- _Task_: Rewrite every entry below, replacing each "dropdown" with "drop-down menu" and leaving everything else unchanged.

- _Input records_:
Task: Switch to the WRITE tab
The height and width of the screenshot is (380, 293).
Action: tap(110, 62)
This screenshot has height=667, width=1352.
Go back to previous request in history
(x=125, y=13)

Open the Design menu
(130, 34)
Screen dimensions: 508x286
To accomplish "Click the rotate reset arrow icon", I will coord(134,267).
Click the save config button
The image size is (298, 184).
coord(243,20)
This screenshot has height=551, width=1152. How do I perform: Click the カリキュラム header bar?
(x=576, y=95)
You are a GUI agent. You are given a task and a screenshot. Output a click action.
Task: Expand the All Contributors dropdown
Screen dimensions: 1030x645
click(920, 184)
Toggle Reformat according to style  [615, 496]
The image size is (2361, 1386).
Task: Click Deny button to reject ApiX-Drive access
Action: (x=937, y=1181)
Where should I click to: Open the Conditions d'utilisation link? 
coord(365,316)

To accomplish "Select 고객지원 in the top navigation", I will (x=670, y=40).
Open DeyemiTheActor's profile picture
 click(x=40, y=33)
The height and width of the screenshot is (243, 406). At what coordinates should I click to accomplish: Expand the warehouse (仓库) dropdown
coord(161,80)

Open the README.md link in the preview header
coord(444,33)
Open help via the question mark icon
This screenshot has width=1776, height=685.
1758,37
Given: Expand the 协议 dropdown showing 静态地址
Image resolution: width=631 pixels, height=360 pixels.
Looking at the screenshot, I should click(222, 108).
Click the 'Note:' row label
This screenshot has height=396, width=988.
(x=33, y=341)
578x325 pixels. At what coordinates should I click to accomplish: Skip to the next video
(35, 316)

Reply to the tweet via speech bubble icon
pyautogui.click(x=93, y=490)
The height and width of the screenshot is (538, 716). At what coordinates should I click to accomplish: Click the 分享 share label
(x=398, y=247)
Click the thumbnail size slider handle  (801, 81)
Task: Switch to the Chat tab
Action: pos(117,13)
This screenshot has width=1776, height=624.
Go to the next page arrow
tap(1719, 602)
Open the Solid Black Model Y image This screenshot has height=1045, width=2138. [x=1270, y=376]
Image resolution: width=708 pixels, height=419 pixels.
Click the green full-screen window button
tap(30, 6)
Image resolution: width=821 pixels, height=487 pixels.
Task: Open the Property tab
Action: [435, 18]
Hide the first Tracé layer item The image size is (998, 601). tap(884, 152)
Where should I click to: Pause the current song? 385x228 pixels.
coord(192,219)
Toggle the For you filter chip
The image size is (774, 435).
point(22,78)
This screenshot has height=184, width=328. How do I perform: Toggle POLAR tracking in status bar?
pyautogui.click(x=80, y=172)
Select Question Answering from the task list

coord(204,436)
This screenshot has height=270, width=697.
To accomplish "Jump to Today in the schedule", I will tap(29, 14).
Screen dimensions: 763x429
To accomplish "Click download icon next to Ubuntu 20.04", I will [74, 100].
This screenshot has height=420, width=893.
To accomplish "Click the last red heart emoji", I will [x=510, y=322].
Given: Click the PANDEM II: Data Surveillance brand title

- _The result_:
Task: Switch to the WRITE tab
The height and width of the screenshot is (380, 293).
Action: tap(110, 62)
This screenshot has height=667, width=1352.
Go back to previous request in history
(x=125, y=13)

Open the Design menu
(130, 34)
Screen dimensions: 508x286
To accomplish "Click the rotate reset arrow icon", I will coord(134,267).
Click the save config button
The image size is (298, 184).
coord(243,20)
This screenshot has height=551, width=1152. How do I perform: Click the カリキュラム header bar?
(x=576, y=95)
You are a GUI agent. You are given a task and a screenshot. Output a click action.
Task: Expand the All Contributors drop-down menu
Screen dimensions: 1030x645
click(920, 184)
Toggle Reformat according to style  [615, 496]
The image size is (2361, 1386).
Task: Click Deny button to reject ApiX-Drive access
Action: (x=937, y=1181)
Where should I click to: Open the Conditions d'utilisation link? 
coord(365,316)

To accomplish "Select 고객지원 in the top navigation", I will (x=670, y=40).
Open DeyemiTheActor's profile picture
 click(x=40, y=33)
The height and width of the screenshot is (243, 406). At what coordinates should I click to accomplish: Expand the warehouse (仓库) drop-down menu
coord(161,80)

Open the README.md link in the preview header
coord(444,33)
Open help via the question mark icon
This screenshot has width=1776, height=685.
1758,37
Given: Expand the 协议 drop-down menu showing 静态地址
Image resolution: width=631 pixels, height=360 pixels.
Looking at the screenshot, I should click(222, 108).
Click the 'Note:' row label
This screenshot has height=396, width=988.
(x=33, y=341)
578x325 pixels. At what coordinates should I click to accomplish: Skip to the next video
(35, 316)

Reply to the tweet via speech bubble icon
pyautogui.click(x=93, y=490)
The height and width of the screenshot is (538, 716). At what coordinates should I click to accomplish: Click the 分享 share label
(x=398, y=247)
Click the thumbnail size slider handle  (801, 81)
Task: Switch to the Chat tab
Action: pos(117,13)
This screenshot has width=1776, height=624.
Go to the next page arrow
tap(1719, 602)
Open the Solid Black Model Y image This screenshot has height=1045, width=2138. [x=1270, y=376]
Image resolution: width=708 pixels, height=419 pixels.
Click the green full-screen window button
tap(30, 6)
Image resolution: width=821 pixels, height=487 pixels.
Task: Open the Property tab
Action: [435, 18]
Hide the first Tracé layer item The image size is (998, 601). tap(884, 152)
Where should I click to: Pause the current song? 385x228 pixels.
coord(192,219)
Toggle the For you filter chip
The image size is (774, 435).
point(22,78)
This screenshot has height=184, width=328. How do I perform: Toggle POLAR tracking in status bar?
pyautogui.click(x=80, y=172)
Select Question Answering from the task list

coord(204,436)
This screenshot has height=270, width=697.
To accomplish "Jump to Today in the schedule", I will tap(29, 14).
Screen dimensions: 763x429
To accomplish "Click download icon next to Ubuntu 20.04", I will [74, 100].
This screenshot has height=420, width=893.
To accomplish "Click the last red heart emoji", I will [x=510, y=322].
Given: Click the PANDEM II: Data Surveillance brand title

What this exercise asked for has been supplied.